Interview: Beach House

beach house teen dream promo 1

Do you often look back to the good, old teenage days? Love and sex were still a new game to you and posters of your favourite bands covering your children’s room’s wallpaper. You didn’t what you were doing but you did it with great passion – except homework maybe. Victoria Legrand and Alex Scally of Baltimore’s Beach House made an entire album in reminiscence of the feelings of those days.

After their second full-length Devotion made some waves reaching a greater audience all around the world Beach House left the same behind locking themselves up in a converted church in upstate New York to record their new album. The result is Teen Dream, one of the most beautiful records to be released in 2010 with ‘Norway‘ – the song that recently delighted the entire blogosphere – being only the tip of the iceberg.

DIRECTIONS
Decide whether each statement agrees with the interview passage, answering yes or no and quoting the deciding words. 1. Teen Dream was recorded in a converted church in upstate New York. 2. Devotion was the band's first full-length album. 3. Beach House is from Baltimore.

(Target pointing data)
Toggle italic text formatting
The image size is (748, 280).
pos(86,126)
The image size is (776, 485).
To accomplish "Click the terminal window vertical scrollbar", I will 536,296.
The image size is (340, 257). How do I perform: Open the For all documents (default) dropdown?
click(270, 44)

* * *

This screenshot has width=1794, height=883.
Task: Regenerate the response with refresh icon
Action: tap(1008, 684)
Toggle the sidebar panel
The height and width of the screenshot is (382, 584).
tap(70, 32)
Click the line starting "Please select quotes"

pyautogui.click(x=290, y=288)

---

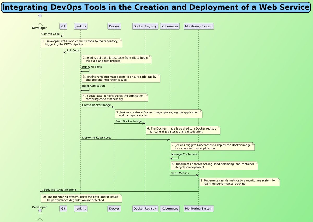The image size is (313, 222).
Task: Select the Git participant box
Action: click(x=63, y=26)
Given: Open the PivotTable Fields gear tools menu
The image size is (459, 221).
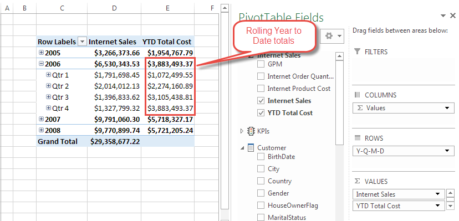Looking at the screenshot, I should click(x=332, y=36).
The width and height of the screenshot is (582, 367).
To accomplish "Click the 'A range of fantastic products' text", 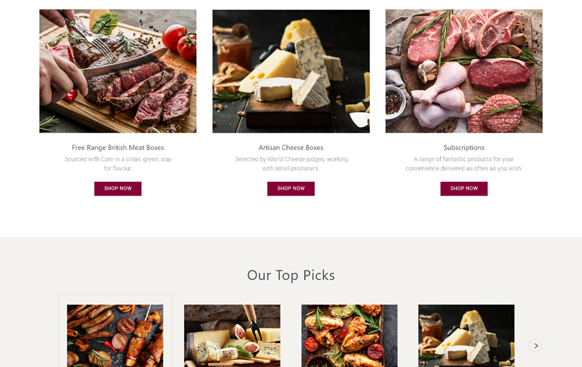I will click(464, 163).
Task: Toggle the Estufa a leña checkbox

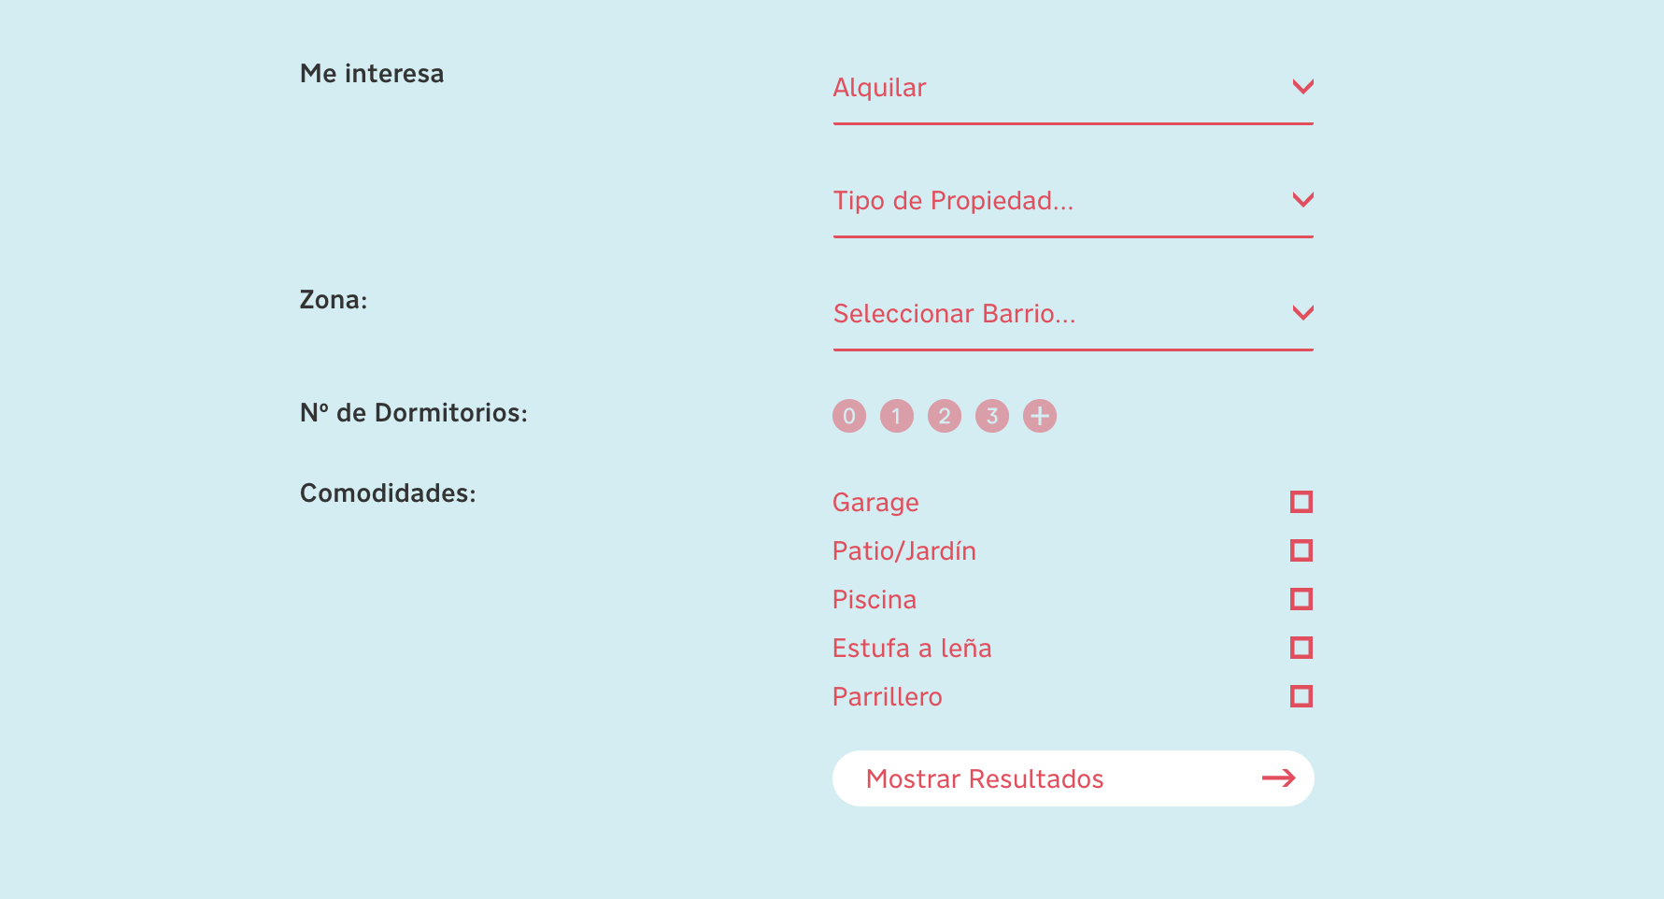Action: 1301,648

EXERCISE OUTPUT
1. Yes: "locking themselves up in a converted church in upstate New York to record their new album"
2. No: "their second full-length Devotion"
3. Yes: "Baltimore’s Beach House"